I don't know if this was supposed to be a Mysticism vs. Rationality story or just another in a long line of stories for teens where a series of events gets an awkward teenage boy a dance with a girl who secretly likes him, but all I took from it was "teenagers are shallow bastards." The book is framed as a collection of stories a bunch of kids had when they asked a boy's Origami Yoda finger puppet for help, while one of them tries to figure out if Origami Yoda is really magic. Okay, the first story where the kid gets a water spot on his pants in such a way that it looks like he peed himself, and the answer Origami Yoda gave him was sort of interesting, in a point and click adventure kind of way, but that is by far the high point of the book.

The "Cheeto Hog" story totally pissed me off, maybe more than it should have.
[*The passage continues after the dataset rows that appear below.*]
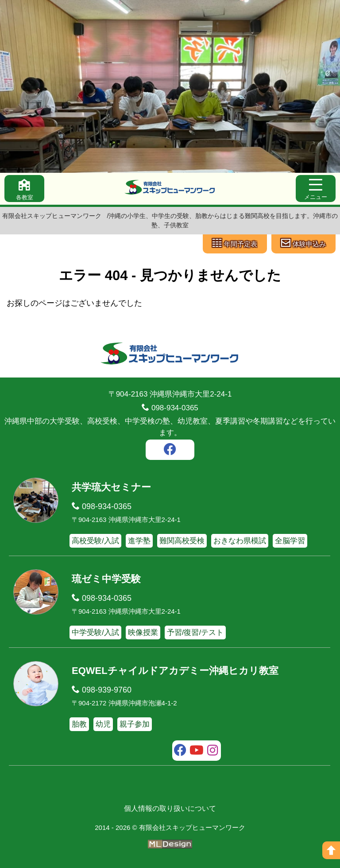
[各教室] (24, 188)
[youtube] (197, 751)
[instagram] (212, 751)
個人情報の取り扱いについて (170, 808)
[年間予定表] (235, 244)
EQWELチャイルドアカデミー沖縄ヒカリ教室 (175, 670)
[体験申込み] (303, 244)
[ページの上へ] (331, 850)
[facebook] (170, 451)
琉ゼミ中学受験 (106, 579)
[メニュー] (316, 188)
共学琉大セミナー (111, 487)
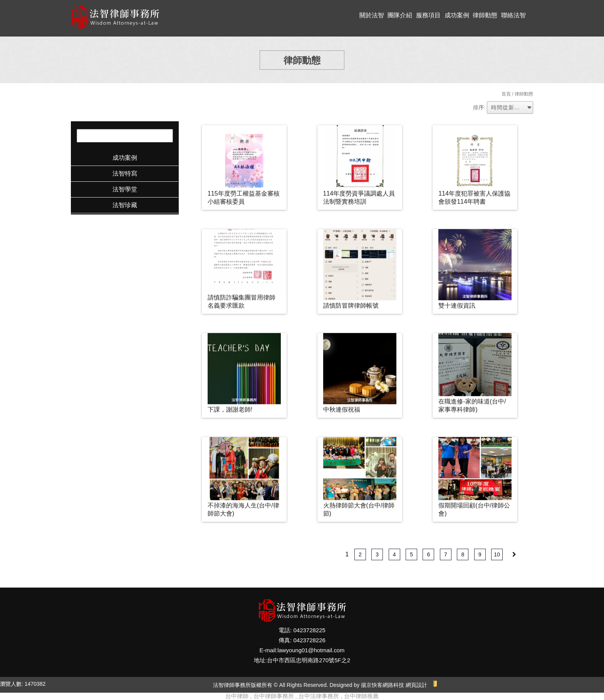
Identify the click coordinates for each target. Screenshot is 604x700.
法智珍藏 (125, 205)
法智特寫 (125, 173)
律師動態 (485, 15)
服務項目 (428, 15)
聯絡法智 (513, 15)
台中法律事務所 (319, 696)
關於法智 (372, 15)
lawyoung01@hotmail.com (311, 650)
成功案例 (457, 15)
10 (497, 554)
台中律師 (237, 696)
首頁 (506, 94)
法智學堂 (125, 189)
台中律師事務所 (273, 696)
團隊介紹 (400, 15)
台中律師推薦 (361, 696)
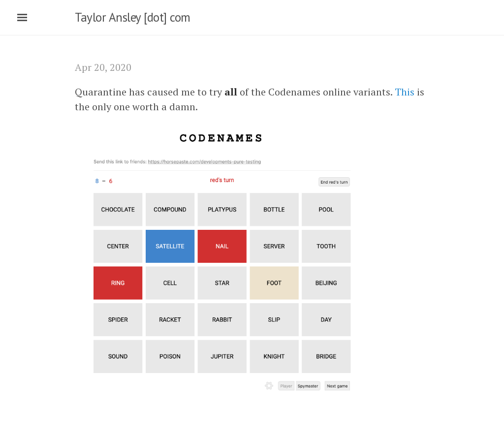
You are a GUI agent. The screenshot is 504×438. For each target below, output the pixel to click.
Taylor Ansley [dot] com (132, 17)
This (405, 92)
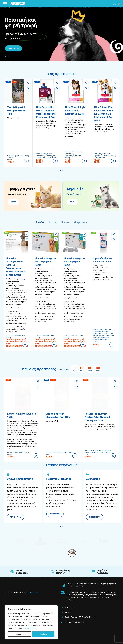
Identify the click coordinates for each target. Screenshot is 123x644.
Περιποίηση (111, 335)
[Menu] (5, 4)
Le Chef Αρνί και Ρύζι (25, 421)
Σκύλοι (40, 222)
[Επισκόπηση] (28, 88)
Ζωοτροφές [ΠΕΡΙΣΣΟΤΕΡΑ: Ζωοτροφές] (93, 479)
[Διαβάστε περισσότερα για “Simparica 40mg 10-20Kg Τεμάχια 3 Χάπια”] (84, 344)
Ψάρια (65, 222)
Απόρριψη (20, 634)
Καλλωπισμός (110, 333)
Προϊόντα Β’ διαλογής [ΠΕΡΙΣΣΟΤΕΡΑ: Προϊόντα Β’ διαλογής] (59, 479)
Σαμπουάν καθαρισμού (102, 339)
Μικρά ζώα (80, 222)
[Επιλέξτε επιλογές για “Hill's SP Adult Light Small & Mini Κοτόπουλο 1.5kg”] (84, 161)
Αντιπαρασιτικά (20, 335)
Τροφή (26, 156)
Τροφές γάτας (51, 156)
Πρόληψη (99, 337)
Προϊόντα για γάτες (92, 452)
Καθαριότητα (99, 333)
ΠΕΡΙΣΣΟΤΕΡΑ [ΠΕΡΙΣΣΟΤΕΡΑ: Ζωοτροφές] (96, 516)
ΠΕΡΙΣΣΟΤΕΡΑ (13, 48)
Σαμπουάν (107, 337)
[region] (31, 622)
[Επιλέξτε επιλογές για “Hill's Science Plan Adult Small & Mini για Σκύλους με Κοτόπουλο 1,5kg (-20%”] (113, 161)
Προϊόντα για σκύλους (73, 156)
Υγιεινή (10, 337)
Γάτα (38, 154)
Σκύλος (10, 156)
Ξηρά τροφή (18, 156)
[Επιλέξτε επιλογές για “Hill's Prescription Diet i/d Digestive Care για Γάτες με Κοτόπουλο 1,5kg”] (55, 161)
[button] (6, 56)
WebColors (34, 592)
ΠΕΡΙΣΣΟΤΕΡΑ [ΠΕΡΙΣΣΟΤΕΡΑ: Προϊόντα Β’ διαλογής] (56, 513)
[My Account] (114, 4)
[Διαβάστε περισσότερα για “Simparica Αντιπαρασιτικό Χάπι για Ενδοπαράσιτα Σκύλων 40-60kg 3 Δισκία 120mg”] (26, 344)
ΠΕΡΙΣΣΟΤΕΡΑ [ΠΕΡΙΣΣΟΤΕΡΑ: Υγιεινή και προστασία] (17, 516)
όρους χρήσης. (30, 628)
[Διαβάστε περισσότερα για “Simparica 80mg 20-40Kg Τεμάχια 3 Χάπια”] (55, 344)
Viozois (11, 158)
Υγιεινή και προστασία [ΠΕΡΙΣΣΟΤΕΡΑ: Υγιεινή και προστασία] (20, 479)
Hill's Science (100, 158)
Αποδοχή (43, 634)
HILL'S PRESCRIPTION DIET (48, 158)
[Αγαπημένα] (28, 83)
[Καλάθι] (119, 4)
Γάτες (53, 222)
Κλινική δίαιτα (46, 154)
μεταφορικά (74, 592)
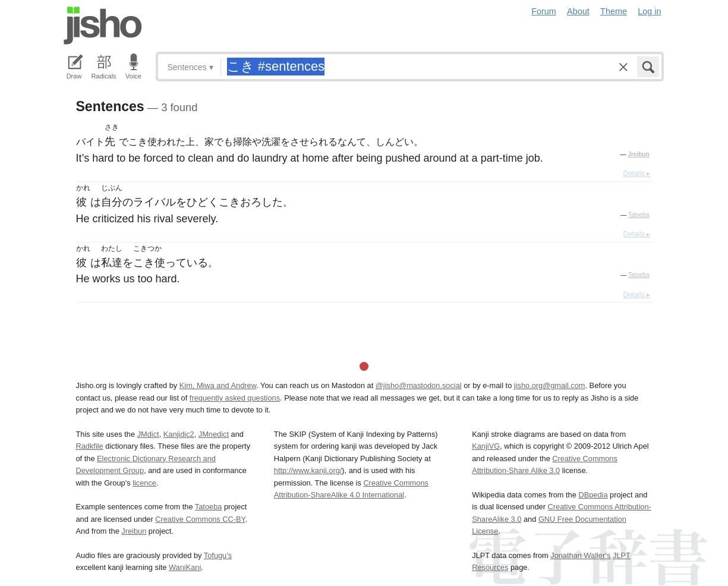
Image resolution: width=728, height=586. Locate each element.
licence (144, 483)
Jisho (103, 26)
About (578, 11)
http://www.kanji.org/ (308, 470)
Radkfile (90, 446)
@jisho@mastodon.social (418, 385)
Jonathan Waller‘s (580, 555)
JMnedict (213, 434)
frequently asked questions (235, 398)
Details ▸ (636, 174)
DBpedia (593, 494)
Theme (613, 11)
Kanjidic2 (179, 434)
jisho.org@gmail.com (550, 385)
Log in (649, 11)
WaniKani (185, 567)
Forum (544, 11)
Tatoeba (639, 215)
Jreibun (638, 154)
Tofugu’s (218, 555)
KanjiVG (486, 446)
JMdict (148, 434)
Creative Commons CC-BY (200, 519)
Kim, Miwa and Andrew (218, 385)
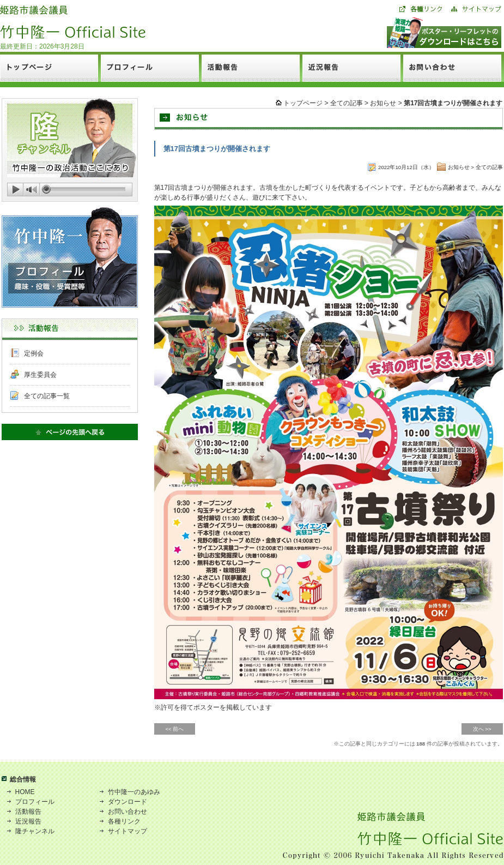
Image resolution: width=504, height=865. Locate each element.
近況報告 (28, 821)
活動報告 (28, 812)
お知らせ (383, 103)
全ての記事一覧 (47, 396)
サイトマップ (127, 831)
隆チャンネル (35, 831)
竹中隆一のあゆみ (134, 792)
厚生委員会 (40, 375)
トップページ (303, 103)
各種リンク (124, 821)
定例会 (34, 353)
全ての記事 (347, 103)
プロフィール (35, 802)
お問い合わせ (127, 812)
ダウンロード (127, 802)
In it, the kids go to a zoo, and after being forbidden from buying food at the snack bar the kids try to get something from a vending machine. But after the first kid gets his Cheetos the teacher tells them to stop, and all the other kids start calling him "Cheeto Hog" because he didn't share his tiny bag of Cheetos with the rest of the class - what did they want him to do, grind the Cheetos up and give each of them a pinch? So how does he get everyone off his case? He goes to the store and buys about 100 snack-size bags of Cheetos and distributes them before an assembly, and suddenly he's a hero. The following stories weren't as infuriating as that one, but they also made all the characters come across as arrogant brats, and I realize Harvey was supposed the antagonist, but he could have been a lot less irritating. It's like the author made him as pompous and obnoxious as possible so you wouldn't side with him and rationality.

This is the first audiobook I've listened to that had multiple voice actors. I'm not sure what to think of it given the material they're narrating, except that one of the girls' Yoda impression sounds more like an offensively bad Chinese accent.